▸ 任务要求:
[A] 在关于大别—郯庐造山带面波层析成像的阅读材料中，所得Rayleigh面波相速度图像覆盖的周期范围是多少？
[B] 请从关于大别—郯庐造山带面波层析成像的阅读材料的最后一句之后续写下去。

▸ 阅读材料:
* * *

大别—郯庐造山带地壳上地幔Rayleigh面波层析成像

doi:10.3969/j.issn.0253-4967.2019.01.001

地震地质 ›› 2019, Vol. 41 ›› Issue (1): 1-20.DOI: 10.3969/j.issn.0253-4967.2019.01.001

大别—郯庐造山带地壳上地幔Rayleigh面波层析成像

熊诚^1,2, 谢祖军³, 郑勇³, 熊熊³, 艾三喜^1,2, 谢仁先^1,2

1. 中国科学院测量与地球物理研究所, 大地测量与地球动力学国家重点实验室, 武汉 430077;
2. 中国科学院大学, 北京 100049;
3. 中国地质大学(武汉), 地球物理与空间信息学院, 武汉 430074

收稿日期:2018-05-25 修回日期:2018-07-19 出版日期:2019-02-20 发布日期:2019-03-27
作者简介:熊诚,男,1988年生,2011年于中国地质大学(武汉)获地球物理学学士学位,中国科学院测量与地球物理研究所固体地球物理学专业在读博士研究生,主要研究方向是地壳结构成像,电话:15972102745,E-mail:cross_xiong1511@163.com。
基金资助:
国家自然科学基金（41621091，41604058）、川滇国家地震监测预报实验场项目（2016CESE0204）和中国地震局地震行业科研专项（201308013）共同资助

RAYLEIGH WAVE TOMOGRAPHY IN THE CRUST AND UPPER MANTLE OF THE DABIE-TANLU OROGENIC ZONE

XIONG Cheng^1,2, XIE Zu-jun³, ZHENG Yong³, XIONG Xiong³, AI San-xi^1,2, XIE Ren-xian^1,2

1. State Key Laboratory of Geodesy and Earth's Dynamics, Institute of Geodesy and Geophysics, Chinese Academy of Sciences, Wuhan 430077, China;
2. University of Chinese Academy of Sciences, Beijing 100049, China;
3. Institute of Geophysics and Geomatics, China University of Geosciences, Wuhan 430074, China

Received:2018-05-25 Revised:2018-07-19 Online:2019-02-20 Published:2019-03-27

摘要/Abstract

摘要： 文中基于大别-郯庐及周边地区200个中国数字地震台网和21个流动地震台站垂向连续记录数据，采用地震背景噪声层析成像的方法，得到8~40s周期的Rayleigh面波相速度图像。结果表明，在8~20s周期的相速度图像上，红安-桐柏的高速异常分布与该区超高压变质岩的分布具有较好的一致性，结合地质结果和高速异常分布分析，认为该区域经历了伸展、岩浆侵位与构造挤出等构造过程。8~35s周期上，郯庐断裂南端两侧的相速度存在明显差异，因此推测郯庐断裂带可能切穿整个大别东部地壳，将大别与苏北、扬子块体分开，并为该区中、小地震提供孕震环境。安徽及邻区的地震分布在相速度剧烈变化的区域，并与震区浅层断裂对应，表明该地区两侧速度存在差异的浅层断裂仍然比较活跃。文中的相速度结果与以往的成像结果相比更为精细，与构造及断层的分布有较好的对应性，可为认识该地区构造活动性和动力学机制提供更为可靠的依据。

* * *

▸ 数据部分:
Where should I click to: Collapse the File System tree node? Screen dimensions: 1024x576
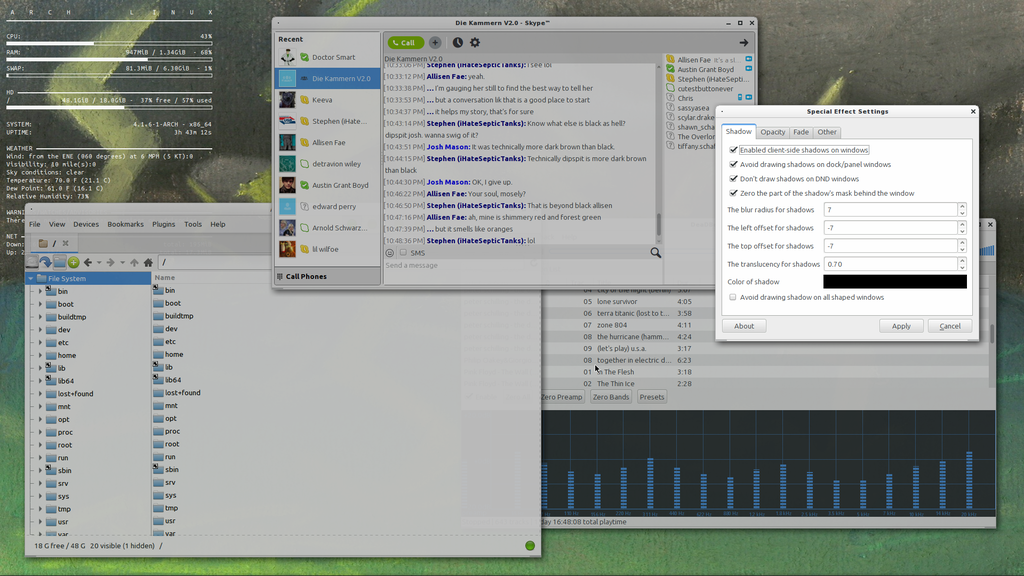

* * *

▸ 参考答案:
[A] 8~40s。

[B]
关键词: 背景噪声成像, 面波速度结构, 大别&mdash, 郯庐造山带, 构造活动

Abstract: Dabie Orogen has a series of special tectonic and geological features which make it important to the study of the tectonic evolution of mainland China and East Asia. The distribution of high pressure/ultra-high pressure metamorphic rocks discovered on the surface, the specific location of a series of deep and shallow sutures in the collisional convergence collage, and the seismogenic environment of shallow earthquakes attract many scientists continuously to study the interesting Dabie Orogen.
In this paper, we used waveform records of 200 broadband seismic stations deployed by China Digital Seismograph Network and vertical component records of 21 mobile seismic stations located in the Dabie-Tanlu orogenic zone and its surrounding areas. Based on seismic ambient noise tomography, we have obtained the phase velocity distributions of Rayleigh surface wave with the periods between 8~40s, with the resolution higher than 50km. The high velocity anomalies are observed on the Hong'an-Tongbo region in the images of 8~16s phase velocity, which decreases with increasing periods. These high velocity anomalies are in consistence with the ultra-high pressure(UHP)metamorphic rocks of the region. It leads us an estimation of the extension of UHP metamorphic rocks at various depths. The distribution of these anomalies found in phase velocity maps of 8s to 16s indicates that the estimated depth is up to~20km. The horizontal distribution forms a heart shape, which is narrower on western side and wider on the eastern side. It is very much consistent with the surface observations. The whole shape is similar to a cone that laterally extends its wings on the southwest. It indicates that the high-pressure/ultra-high pressure metamorphic rocks had experienced quick exhumation after they broke and formed a drag at the tail, and the residual area formed by the fast exhumation was likely to be invaded by magma. We agree that it has experienced complex structural history, such as stretching, magmatic emplacement and tectonic extrusion, resulting in the high-pressure/UHP metamorphic rocks finally exhuming on the surface with the structural pattern of narrower on the western margin and wider on the eastern margin in the Hong'an-Tongbo area.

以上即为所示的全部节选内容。